__/ [ John Bokma ] on Monday 29 May 2006 19:41 \__
> Roy Schestowitz <newsgroups@xxxxxxxxxxxxxxx> wrote:
>
>> __/ [ Big Bill ] on Monday 29 May 2006 13:35 \__
>>
>>> Guys, I'm trying to decode an email that's base64 encoded, what can I
>>> do that with please?
>>
>> Choose/use an E-mail client that can accept and decipher
>> 64-bit-encoded messages.
>
> Note that base64 is certainly not the same as 64-bit.
Oops. You're right. Label me an "idiot".
> base64 means a numeric system which has 64 numerals, and its used to
> encode 8 bit data over a 7 bit ASCII stream.
>
>> Thunderbird is one such (excellent, if I may
>> add) application. 64-bit messages (or even Unicode) are popular among
>> spammers, for exactly the reason that you mention (they are hard to
>> read and arouse curiosity)...
>
> Uhm?

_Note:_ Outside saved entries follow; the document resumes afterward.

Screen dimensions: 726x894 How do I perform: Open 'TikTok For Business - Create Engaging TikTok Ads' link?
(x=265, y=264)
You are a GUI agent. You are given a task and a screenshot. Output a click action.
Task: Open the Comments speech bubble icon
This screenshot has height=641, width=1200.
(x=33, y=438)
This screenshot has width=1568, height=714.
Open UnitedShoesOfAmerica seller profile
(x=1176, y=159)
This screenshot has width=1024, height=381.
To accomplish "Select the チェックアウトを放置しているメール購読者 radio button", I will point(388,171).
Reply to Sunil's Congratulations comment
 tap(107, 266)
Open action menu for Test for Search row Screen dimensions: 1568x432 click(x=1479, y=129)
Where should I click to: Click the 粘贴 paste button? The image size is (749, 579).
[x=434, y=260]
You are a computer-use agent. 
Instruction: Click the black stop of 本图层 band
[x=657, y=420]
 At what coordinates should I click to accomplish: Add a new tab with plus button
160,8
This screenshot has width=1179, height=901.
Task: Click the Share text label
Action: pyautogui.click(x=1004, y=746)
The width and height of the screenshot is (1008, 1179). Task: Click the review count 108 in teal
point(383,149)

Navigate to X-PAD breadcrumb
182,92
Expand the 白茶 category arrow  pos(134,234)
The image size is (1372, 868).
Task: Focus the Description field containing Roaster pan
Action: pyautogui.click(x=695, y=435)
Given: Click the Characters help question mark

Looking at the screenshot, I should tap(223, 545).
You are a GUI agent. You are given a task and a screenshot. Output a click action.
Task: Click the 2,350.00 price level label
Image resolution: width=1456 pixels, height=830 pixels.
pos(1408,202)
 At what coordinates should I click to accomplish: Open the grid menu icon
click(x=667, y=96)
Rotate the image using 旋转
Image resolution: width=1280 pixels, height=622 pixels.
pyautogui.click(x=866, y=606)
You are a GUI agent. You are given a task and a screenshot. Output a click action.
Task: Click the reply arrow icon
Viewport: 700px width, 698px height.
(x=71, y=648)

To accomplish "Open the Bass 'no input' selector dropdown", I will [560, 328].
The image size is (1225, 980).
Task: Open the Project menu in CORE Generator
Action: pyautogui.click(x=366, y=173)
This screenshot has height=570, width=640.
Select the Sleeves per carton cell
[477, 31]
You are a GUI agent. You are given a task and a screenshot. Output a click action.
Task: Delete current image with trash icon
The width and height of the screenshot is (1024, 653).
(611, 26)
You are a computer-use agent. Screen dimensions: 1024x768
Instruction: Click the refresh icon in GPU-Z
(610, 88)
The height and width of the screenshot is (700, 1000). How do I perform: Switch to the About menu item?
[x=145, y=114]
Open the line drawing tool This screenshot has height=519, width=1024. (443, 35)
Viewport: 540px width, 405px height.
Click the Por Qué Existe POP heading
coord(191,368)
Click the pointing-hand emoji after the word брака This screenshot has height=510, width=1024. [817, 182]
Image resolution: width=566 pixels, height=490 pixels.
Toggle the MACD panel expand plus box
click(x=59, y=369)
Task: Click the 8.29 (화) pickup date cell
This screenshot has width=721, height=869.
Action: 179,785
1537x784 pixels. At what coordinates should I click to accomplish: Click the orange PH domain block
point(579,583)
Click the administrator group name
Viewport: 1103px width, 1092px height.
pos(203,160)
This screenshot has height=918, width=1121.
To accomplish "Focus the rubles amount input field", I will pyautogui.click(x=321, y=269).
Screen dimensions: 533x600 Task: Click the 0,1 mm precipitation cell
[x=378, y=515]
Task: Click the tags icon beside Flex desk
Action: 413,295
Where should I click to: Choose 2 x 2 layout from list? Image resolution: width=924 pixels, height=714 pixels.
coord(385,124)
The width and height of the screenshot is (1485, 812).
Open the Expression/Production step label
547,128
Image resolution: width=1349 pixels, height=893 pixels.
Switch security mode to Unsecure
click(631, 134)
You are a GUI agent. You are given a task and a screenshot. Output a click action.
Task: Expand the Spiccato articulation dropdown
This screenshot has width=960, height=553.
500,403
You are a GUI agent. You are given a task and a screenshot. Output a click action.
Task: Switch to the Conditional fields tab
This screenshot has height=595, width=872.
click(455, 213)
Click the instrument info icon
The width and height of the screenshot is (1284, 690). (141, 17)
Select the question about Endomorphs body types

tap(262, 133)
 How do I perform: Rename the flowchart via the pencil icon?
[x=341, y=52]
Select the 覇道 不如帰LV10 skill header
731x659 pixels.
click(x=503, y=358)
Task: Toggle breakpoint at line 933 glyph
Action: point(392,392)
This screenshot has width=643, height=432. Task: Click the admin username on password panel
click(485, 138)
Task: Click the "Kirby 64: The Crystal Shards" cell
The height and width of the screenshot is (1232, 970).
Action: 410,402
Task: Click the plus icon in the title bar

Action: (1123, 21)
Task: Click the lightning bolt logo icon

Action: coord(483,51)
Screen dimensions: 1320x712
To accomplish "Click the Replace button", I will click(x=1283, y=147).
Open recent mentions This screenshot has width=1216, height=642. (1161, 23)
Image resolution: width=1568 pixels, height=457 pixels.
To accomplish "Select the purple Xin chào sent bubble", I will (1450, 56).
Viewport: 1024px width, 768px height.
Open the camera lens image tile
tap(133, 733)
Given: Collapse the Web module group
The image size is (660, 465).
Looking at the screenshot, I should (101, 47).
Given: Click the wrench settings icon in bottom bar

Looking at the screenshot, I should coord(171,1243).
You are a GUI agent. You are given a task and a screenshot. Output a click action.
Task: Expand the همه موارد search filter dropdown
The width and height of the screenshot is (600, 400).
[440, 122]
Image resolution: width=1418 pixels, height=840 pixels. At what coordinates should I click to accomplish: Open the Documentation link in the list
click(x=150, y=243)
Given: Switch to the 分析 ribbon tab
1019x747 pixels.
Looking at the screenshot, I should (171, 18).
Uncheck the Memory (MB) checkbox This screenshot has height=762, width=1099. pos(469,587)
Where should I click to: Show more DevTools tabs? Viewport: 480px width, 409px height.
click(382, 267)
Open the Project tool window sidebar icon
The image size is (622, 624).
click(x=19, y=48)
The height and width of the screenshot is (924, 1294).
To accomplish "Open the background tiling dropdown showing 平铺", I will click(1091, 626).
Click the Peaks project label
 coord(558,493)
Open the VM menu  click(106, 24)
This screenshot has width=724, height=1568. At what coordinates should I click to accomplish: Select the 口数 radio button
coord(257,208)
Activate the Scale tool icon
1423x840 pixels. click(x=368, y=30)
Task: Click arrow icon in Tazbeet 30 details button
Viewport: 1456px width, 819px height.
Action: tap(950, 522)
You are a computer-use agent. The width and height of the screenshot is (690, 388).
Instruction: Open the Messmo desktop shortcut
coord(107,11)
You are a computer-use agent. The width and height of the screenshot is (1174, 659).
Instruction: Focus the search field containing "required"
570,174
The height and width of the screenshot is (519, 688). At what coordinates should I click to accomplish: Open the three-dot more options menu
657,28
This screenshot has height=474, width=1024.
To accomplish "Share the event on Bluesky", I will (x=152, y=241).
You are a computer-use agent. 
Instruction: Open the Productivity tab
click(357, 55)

I think you're even more confused now.
>
>> http://news.spamcop.net/pipermail/spamcop-help/2005-April/064681.html
>>
>> If you are not Asian, you can often assume these to be spam.
>
> Nonsense. base64 can be (and is) used to encode attachements for example.
> Maybe reread that link a bit more carefully.
>
>> That's
>> how SpamAssassin behaves 'out of the box'. It applies a scoring
>> penalty to them...
>
> I doubt this very much, and otherwise the scoring is extremely low.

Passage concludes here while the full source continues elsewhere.